Now I
cannot open my eyes without perceiving such a principle everywhere
characterising the collective operation of general laws. Universally I
behold in nature, order, beauty, harmony,--that is, a perfect _correlation_
among general laws. But this ubiquitous correlation among general laws,
considered as the cause of cosmic harmony, itself requires some explanatory
cause such as the persistence of force and the indestructibility of matter
cannot conceivably be made to supply. For unless we postulate some one
integrating cause, the greater the number of general laws in nature, the
less likelihood is there of such laws being so correlated as to produce
harmony by their combined action. And forasmuch as the only cause that I am
able to imagine as competent to produce such effects is that of intelligent
guidance, I accept the metaphysical hypothesis that beyond the sphere of
the Knowable there exists an Unknown God.[25]

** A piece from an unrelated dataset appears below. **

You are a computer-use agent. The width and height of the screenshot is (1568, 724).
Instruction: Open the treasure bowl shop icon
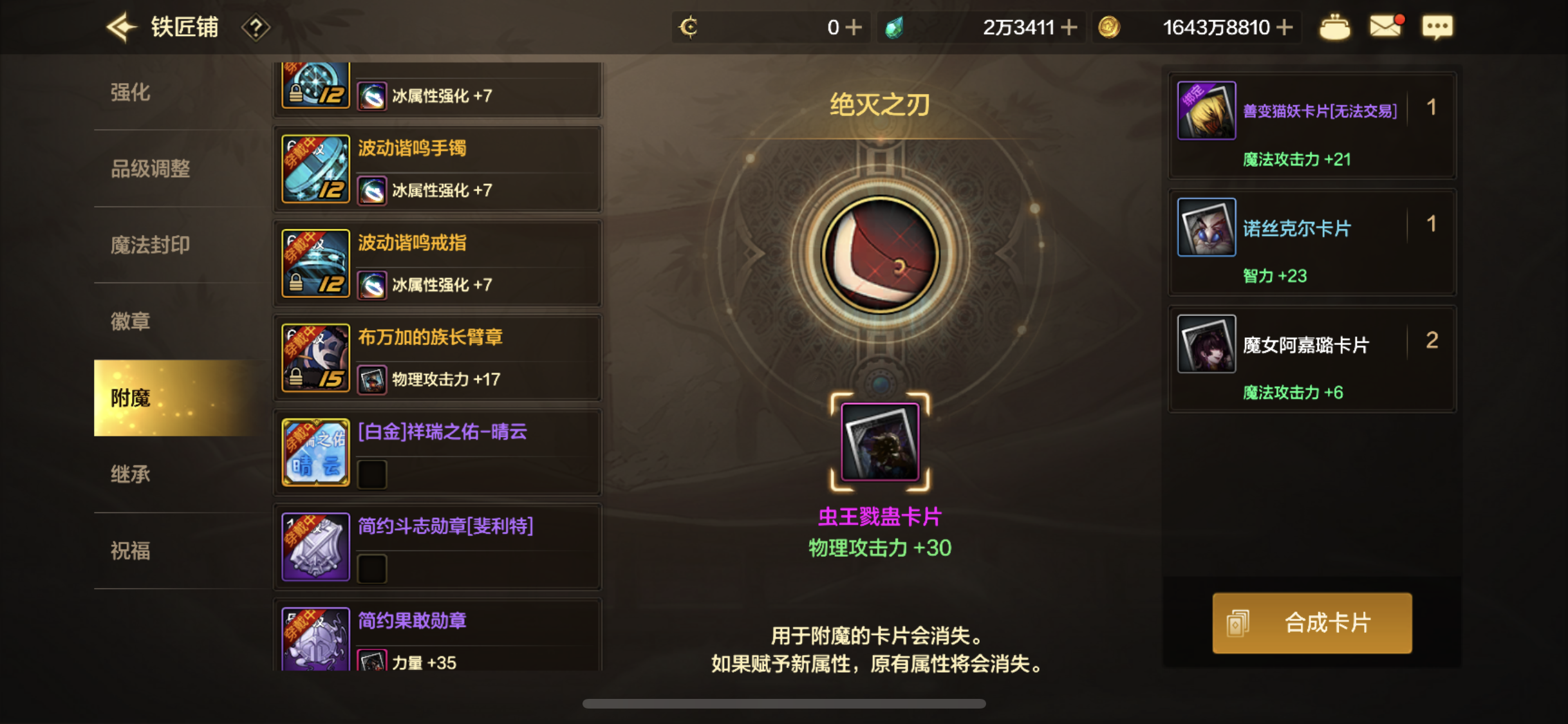click(x=1334, y=27)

'If it is retorted that the above argument involves an absurd
contradiction, in that while it sets out with an explicit avowal of the
fact that the collective operation of general laws follows as a necessary
consequence from the primary data of physical science, it nevertheless
afterwards proceeds to explain an effect of such collective operation by a
metaphysical hypothesis; I answer that it was expressly for the purpose of
eliciting this retort that I threw my argument into the above form.